Applying the Function to 31 Days of Data

We apply the function to the 31 UTCI raster files downloaded for May 2019:

# Apply function
UTCI_mun <- purrr::map_dfr(
    files,
    ~process_utci_with_intersection(.x, weights_df))

Finally, we extract the day, month, and year from the DATE variable. This step will be especially useful as we incorporate additional months and years into the analysis, allowing for easier temporal aggregation, filtering, and visualization across multiple time scales.

UTCI_mun <- UTCI_mun |>
  mutate(DATE = as.Date(DATE)) |> 
  mutate(
    YEAR = year(DATE),
    MONTH = month(DATE),
    DAY = day(DATE)
  ) |> 
  st_drop_geometry()

📈 Plot 1: UTCI Distribution – Average, Percentiles and Heat Threshold

We plot:

  • Mean daily maximun UTCI

  • 25th and 75th percentiles (in light gray)

  • A fixed 32°C threshold (horizontal red line)

Code
# Percentile bands and thresholds
UTCI_mun |>
  group_by(YEAR, MONTH, DAY) |>
  summarise(
    MeanMAX = mean(MAX),
    MAX25 = quantile(MAX, .25, na.rm = TRUE),
    MAX75 = quantile(MAX, .75, na.rm = TRUE)
  ) |>
  ungroup() |> 
  ggplot() +
  geom_line(aes(x = DAY, y = MeanMAX), linewidth = 0.85) +
  geom_line(aes(x = DAY, y = MAX25), color = "gray") +
  geom_line(aes(x = DAY, y = MAX75), color = "gray") +
  geom_hline(yintercept = 32, color = "red", linewidth = 0.85, alpha = 0.9) +
  scale_y_continuous(limits = c(17, 40),
                     breaks = seq(10,40,1)) +
  scale_x_continuous(breaks = seq(1, 31, by = 1)) +
  theme_bw() +
  labs(
    x = "Day of the Month",
    y = "UTCI (Daily Maximum)",
    title = "Average UTCI in Mexico by Day of May (2019)",
    subtitle = "Red: Absolute threshold (32°C)",
    caption = "Source: UTCI based on ERA5 reanalysis data. Own elaboration."
  ) +
  theme(strip.background = element_rect(fill = "white"),
        strip.text = element_text(face = "bold", size = 11))

📌 During May, the absolute threshold (32°C) is exceeded by all the daily averages.

🗺️ Map 1: Average UTCI by Municipality

As a first spatial exploration, we plot the average daily maximum UTCI for each municipality.
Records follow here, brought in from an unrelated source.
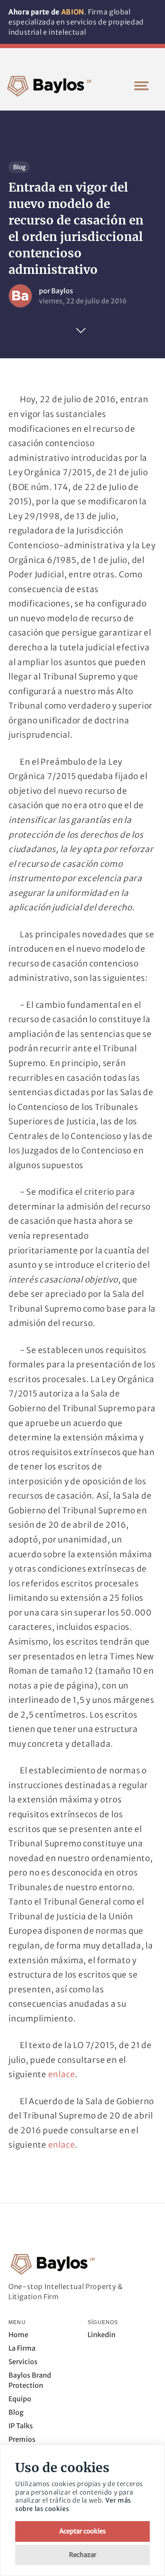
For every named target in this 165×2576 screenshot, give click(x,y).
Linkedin (102, 2334)
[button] (141, 86)
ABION (72, 12)
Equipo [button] (19, 2399)
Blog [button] (16, 2412)
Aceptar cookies (82, 2531)
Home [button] (18, 2334)
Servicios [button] (23, 2361)
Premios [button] (22, 2439)
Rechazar (82, 2555)
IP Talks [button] (20, 2426)
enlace (61, 2074)
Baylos (62, 291)
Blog (19, 167)
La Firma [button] (22, 2348)
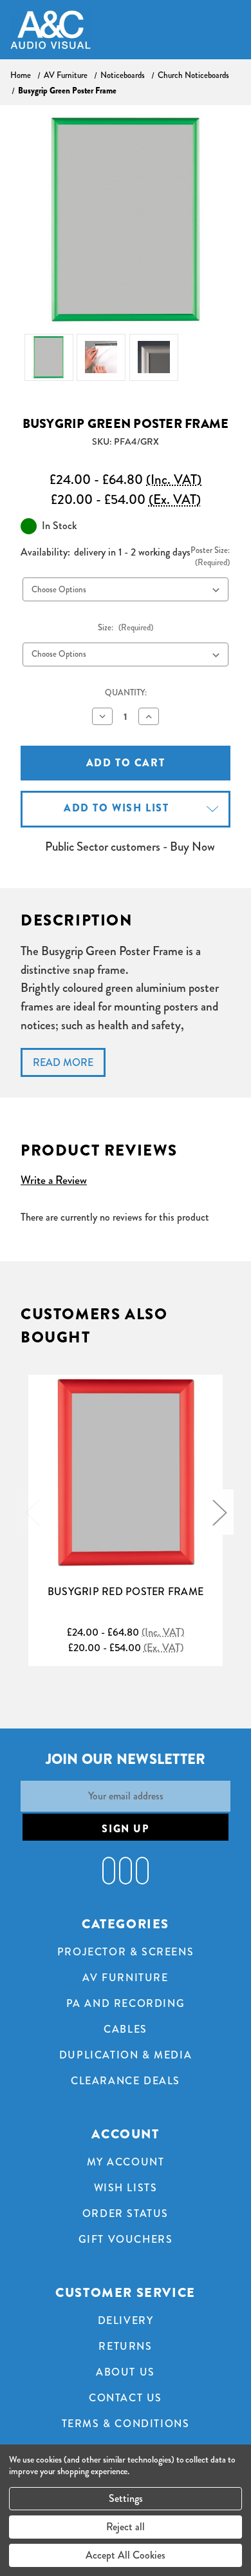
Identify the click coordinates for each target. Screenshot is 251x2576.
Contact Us (125, 2397)
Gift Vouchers (126, 2239)
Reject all (125, 2526)
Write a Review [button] (54, 1180)
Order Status (125, 2213)
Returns (125, 2346)
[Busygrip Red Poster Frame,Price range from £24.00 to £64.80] (125, 1472)
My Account (126, 2162)
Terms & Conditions (126, 2423)
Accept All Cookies (125, 2555)
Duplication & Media (125, 2055)
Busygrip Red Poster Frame (125, 1591)
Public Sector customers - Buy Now (130, 846)
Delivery (126, 2320)
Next (219, 1512)
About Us (125, 2372)
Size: (126, 628)
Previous (32, 1512)
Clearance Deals (125, 2080)
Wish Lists (126, 2187)
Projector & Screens (125, 1951)
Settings (126, 2498)
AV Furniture (125, 1977)
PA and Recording (125, 2003)
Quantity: (126, 693)
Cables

This provides a baseline spatial understanding of where thermal comfort conditions tend to be most extreme.

Code
# Average MAX UTCI
summary <- UTCI_mun |> 
  group_by(YEAR) |> 
  summarise(Mean = mean(MAX, na.rm = TRUE)) |> 
  ungroup() |> 
    st_drop_geometry()
    
# Map
map <- mapa |> 
    rename(CVEGEO = cvegeo) |> 
    # Fast merge
  left_join(UTCI_mun |> 
  group_by(CVEGEO, YEAR) |> 
  summarise(Mean = mean(MAX, na.rm = TRUE)) |> 
  ungroup() |> 
      mutate(CVEGEO = str_pad(CVEGEO, width = 5, 
                            side = "left", pad = "0")), 
  by = c("CVEGEO")) |>
    # Plot:
    ggplot() +
  geom_sf(aes(fill = Mean), color = NA) +
  geom_sf(data = mapa2, fill = NA, color = "white", linewidth = 0.2) +
  scale_fill_viridis_c(option = "magma",
                       direction = -1,
                       name = "UTCI") +
    theme_void() +
    theme(legend.position = c(.01,.3),
          plot.background = element_rect(fill = "white",
                                         color = "white"),
          plot.margin = unit(c(.2, .2, .2, .2),
                             "cm"))

# Distribution
dist <- UTCI_mun |> 
  group_by(CVEGEO, YEAR) |> 
  summarise(Mean = mean(MAX, na.rm = TRUE)) |> 
  ungroup() |> 
      mutate(CVEGEO = str_pad(CVEGEO, width = 5, 
                            side = "left", pad = "0")) |>
    # Plot:
    ggplot() +
    geom_density(aes(x = Mean, y = ..count..),
                 fill = "#5d1f61",
                 color = "#5d1f61",
                 linewidth = .8,
                 alpha = .5) +
    geom_vline(xintercept = summary$Mean[1], 
               color = "#5d1f61", alpha = .85)+
    scale_x_continuous(breaks = seq(20,40,1))+
  labs(subtitle = "Number of Municipalities by degree of UTCI:",
      color = NULL,
      fill = NULL,
       y = NULL,
       x = NULL)+
    theme_minimal() +
    theme(legend.position = c(.9,.7))
# Paste Maps and Distribution using patchwork library:
map/dist+plot_layout(heights = c(2.4,1.2))+
    plot_annotation(title = "Average Daily MAX UTCI (°C) by Municipality in May 2019",
       caption = "Source: ERA5 reanalysis, Copernicus. Own elaboration using municipal geometries from INEGI.")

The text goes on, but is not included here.